Блин, когда называет меня по фамилии, он либо дурачится, либо злится. Вряд ли сейчас первое, да? Чёрт.
— Ну чего? — снова поднимаю голову, хотя делать это ужасно больно. Макс явно недоволен моим состоянием, а я, вместо того чтобы ворчать, что мне не дали поспать, умиляюсь его заботе и таю от взгляда. Или это и есть нормальная реакция? Простите, все мои отношения заканчивались на «Симс» и «Клубе романтики», я в них ничего не смыслю.
— Я принесу градусник, — он решительно поднимается и выходит из комнаты, а мне сразу становится холодно и грустно. Я уверена, он вернётся быстро, потому что знает, где что лежит, чуть ли не лучше, чем у себя дома, ведь ошивается тут с самого детства, поскольку ему удалось подружиться и с Тёмой и с Яной сразу, хотя те между собой лет до тринадцати только воевали. Придурки мои.
Макс несёт всю аптечку, что-то бормоча о моей безответственности, а потом, решая не терять времени на попытки что-то мне объяснить, просто ставит градусник, совершенно бесцеремонно подняв руку, и садится рядом, трогая мой лоб.
— Спасибо, мамочка, — Макс улыбается, потому что называю его так всегда, когда он заботится, и в этом нет ни капли колкости. Я правда благодарна за все, что он делает. Потому что родители в гостях, Тёма где-то спит, Янка, я уверена, танцует на столе или поет где-нибудь воображаемое караоке, а Макс тут, со мной, измеряет температуру, вместо того чтобы спать.
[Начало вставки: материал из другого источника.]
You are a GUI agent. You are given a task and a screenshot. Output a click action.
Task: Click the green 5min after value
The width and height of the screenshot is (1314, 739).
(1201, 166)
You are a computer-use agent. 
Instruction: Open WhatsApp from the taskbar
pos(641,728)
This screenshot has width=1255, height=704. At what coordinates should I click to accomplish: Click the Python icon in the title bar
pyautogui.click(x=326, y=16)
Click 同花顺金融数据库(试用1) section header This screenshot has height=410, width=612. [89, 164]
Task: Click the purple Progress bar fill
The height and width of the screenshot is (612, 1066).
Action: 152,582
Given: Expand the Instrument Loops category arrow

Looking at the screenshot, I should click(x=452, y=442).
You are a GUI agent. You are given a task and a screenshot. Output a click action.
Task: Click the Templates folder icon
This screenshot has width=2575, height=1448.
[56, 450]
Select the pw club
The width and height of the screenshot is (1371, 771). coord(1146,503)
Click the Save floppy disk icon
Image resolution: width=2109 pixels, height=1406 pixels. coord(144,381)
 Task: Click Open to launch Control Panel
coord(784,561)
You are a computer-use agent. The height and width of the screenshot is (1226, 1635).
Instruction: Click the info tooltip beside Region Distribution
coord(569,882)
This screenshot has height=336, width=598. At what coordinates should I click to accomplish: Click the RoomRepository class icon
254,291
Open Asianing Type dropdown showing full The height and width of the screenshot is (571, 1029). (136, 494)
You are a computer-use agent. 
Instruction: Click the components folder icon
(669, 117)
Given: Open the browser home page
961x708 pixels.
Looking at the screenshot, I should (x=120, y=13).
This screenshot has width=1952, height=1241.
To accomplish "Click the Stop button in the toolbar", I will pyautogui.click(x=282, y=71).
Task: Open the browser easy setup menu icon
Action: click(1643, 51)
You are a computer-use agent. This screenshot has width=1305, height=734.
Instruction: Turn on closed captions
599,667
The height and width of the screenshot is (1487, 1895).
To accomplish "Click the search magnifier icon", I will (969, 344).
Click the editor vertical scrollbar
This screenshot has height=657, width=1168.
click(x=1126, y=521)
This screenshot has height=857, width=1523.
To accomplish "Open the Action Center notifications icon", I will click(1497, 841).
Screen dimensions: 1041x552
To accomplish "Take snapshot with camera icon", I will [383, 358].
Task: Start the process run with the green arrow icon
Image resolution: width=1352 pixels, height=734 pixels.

— Будешь должна, — и я закатываю глаза. Если собрать воедино эти фразы за всю нашу жизнь и включить как мелодию, я буду слушать, что должна ему, дня три, не меньше. К слову, ещё ни разу не возвращала долг, а они, между прочим, лет с пяти копятся. Он потом просто убьёт меня и закопает труп в лесу, да? Чтобы уже никогда должна не была.
Макс снова не спрашивает меня, а молча достает градусник, фокусируя на нем взгляд, и по широко открывшимся глазам я понимаю, что дальше спать мы, походу, не будем. Он ворчит, что я насидела на улице на температуру сорок, а потом роется в аптечке и возмущается, что у нас нет ничего жаропонижающего. Ну правда как мамочка.
— Как такое может быть? Чем тебе температуру сбивать?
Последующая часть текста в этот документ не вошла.